The kid's eggs turned out fantastic.  Kid #1  did a whole Jackson Pollock thing with dribbles and stripes drawn on with a wax candle, and Kid #2 wanted pure colors -
 

            "Not even a stripe?  Or your name in wax?" 
            "No thank you." He said politely.  "I like mine just plain.  They're perfect."  
            And they were. Really.




Ours, on the other hand…
            Our haute-couture eggs didn't come out quite exactly like the ones in the internet tutorial.  We had wrapped the silk as tightly as possible, but somehow the patterns on the silk didn't adhere to very much of the eggshell, and where it did stick we mostly got lumpy streaks and smears, and one of the ties turned out to contain a very unstable dye that gave everything a base shade of purple. 
            Some test-dyes might have been advisable, in retrospect. I might have done quite a lot of preliminary research, because after-the-fact, the deeper I looked into things, the less simple the silk-dyed-egg technique apparently was - there is quite a lot of crosss-chatter on crafting sites trouble-shooting the elegantly simple instructions and suggesting where to get lots of fresh silk ties in a very big hurry. 
            And most of the eggs burst during boiling, and they hadn't been very nice eggs in the first place, so the blotchy swirls smelled unpleasantly sulpherous and not at all like anything an Easter Rabbit would want underneath her in her Easter nest. 
            They were not, in short, our best efforts.
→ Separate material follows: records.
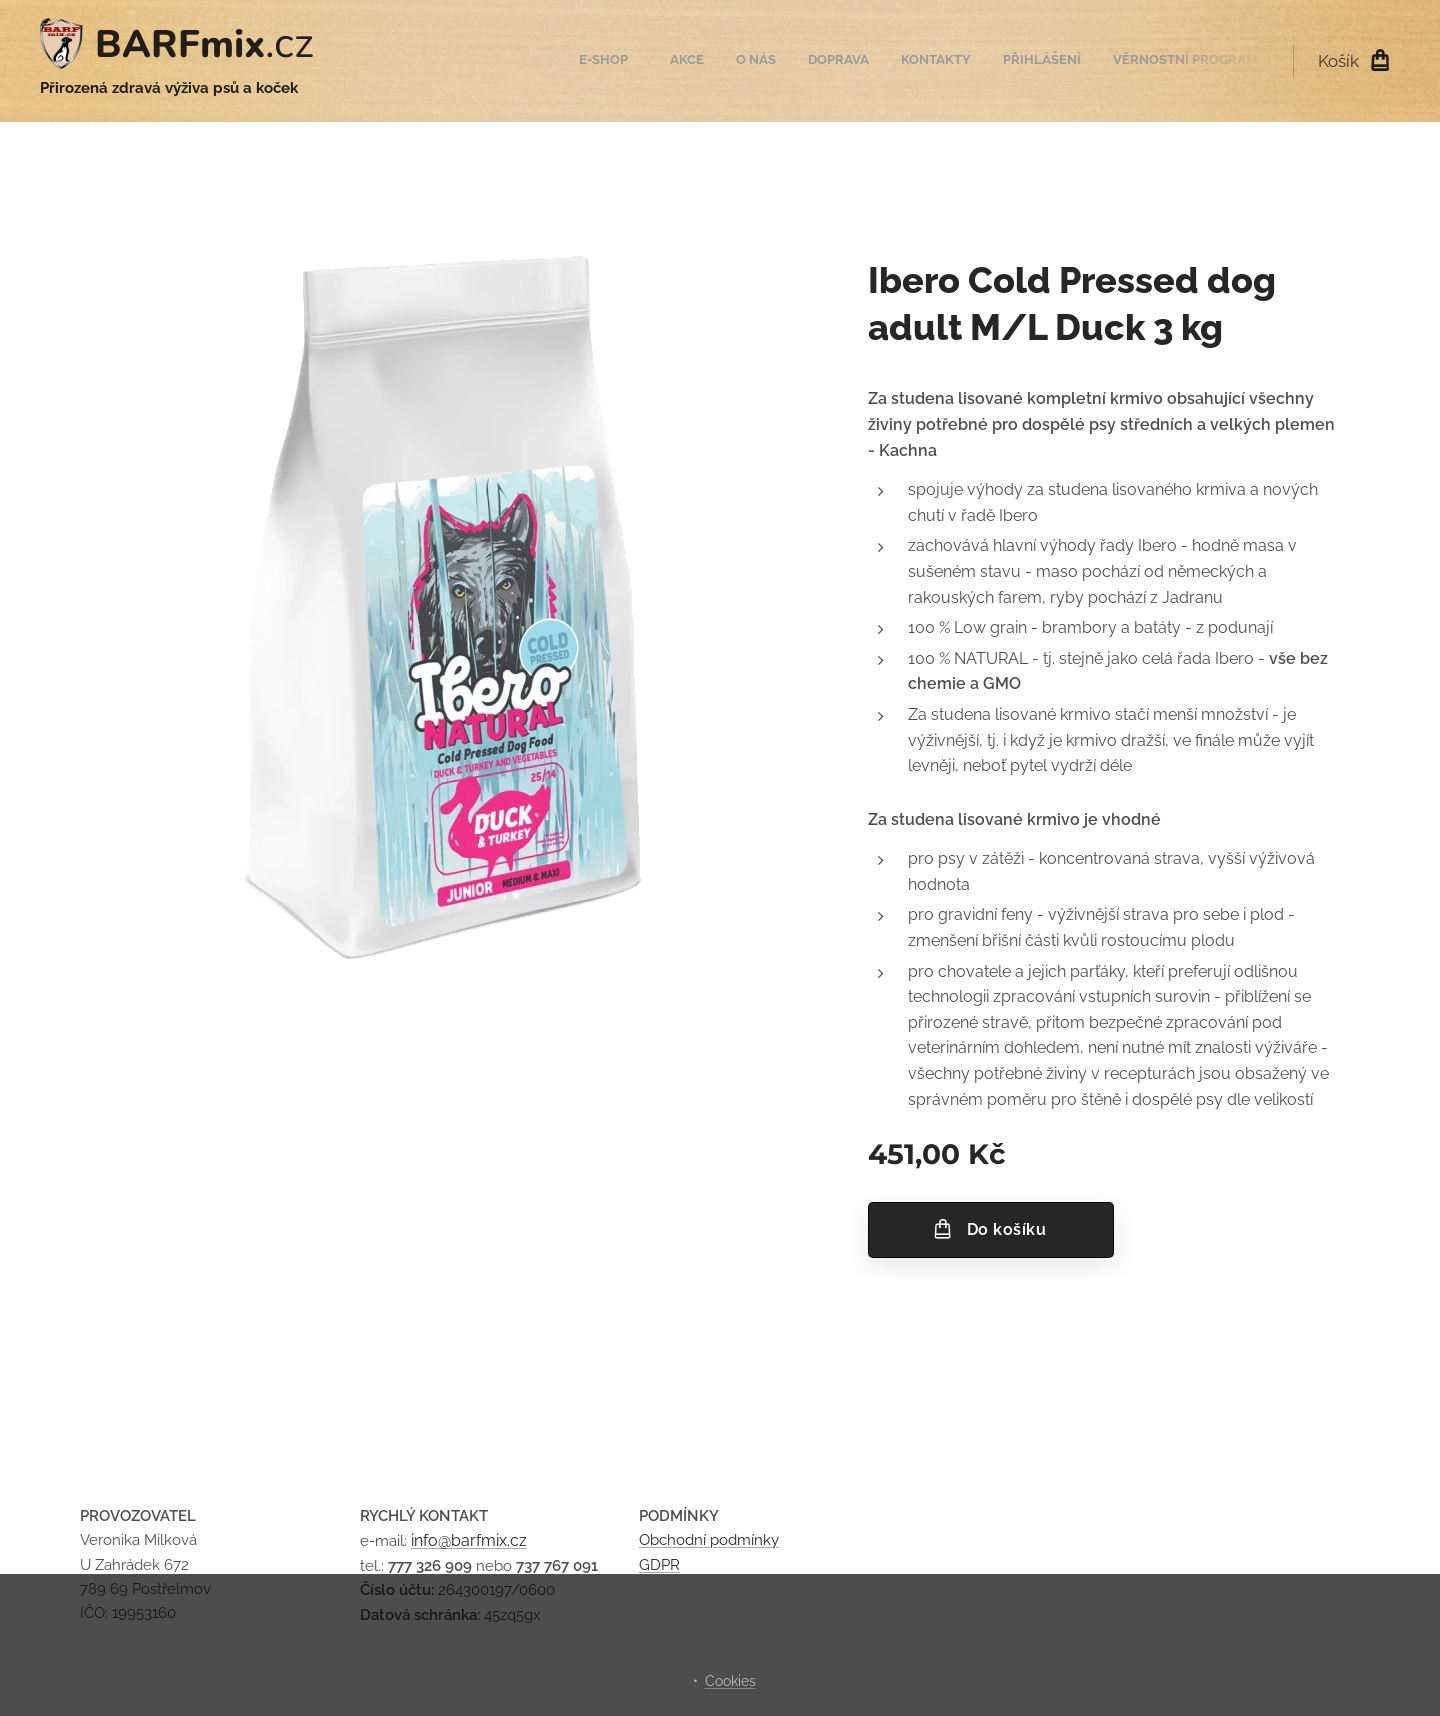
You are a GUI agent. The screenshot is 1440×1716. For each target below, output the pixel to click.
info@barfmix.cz (469, 1540)
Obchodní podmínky (709, 1540)
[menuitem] (1065, 61)
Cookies (730, 1681)
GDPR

Mr Tabubil was very severe when he came home. "Not a failure.  Don't use that word.  Did you have fun?"
            "Well - "
 

            "You all enjoyed yourselves, didn't you?" 
            "I guess - " 
            "Then it wasn't a failure, was it?" 
            "I suppose not." 
            "Right." And then he spoiled it all by giggling. "It's exactly like one of those Pinterest Fails. The instructions look so simple and clear and go step by step so that absolutely anyone can do it - they just don't tell you that doing it correctly needs five years of art school or an apprenticeship with the Culinary Institute of America. The result at home is… less polished.  But you had fun, right? That's what counts."
            The swirls on our eggs were lovely, when you really looked at them, and didn't compare them to the perfect internet version. I went away and ate some chocolate rabbit poop. Non-sulpherously.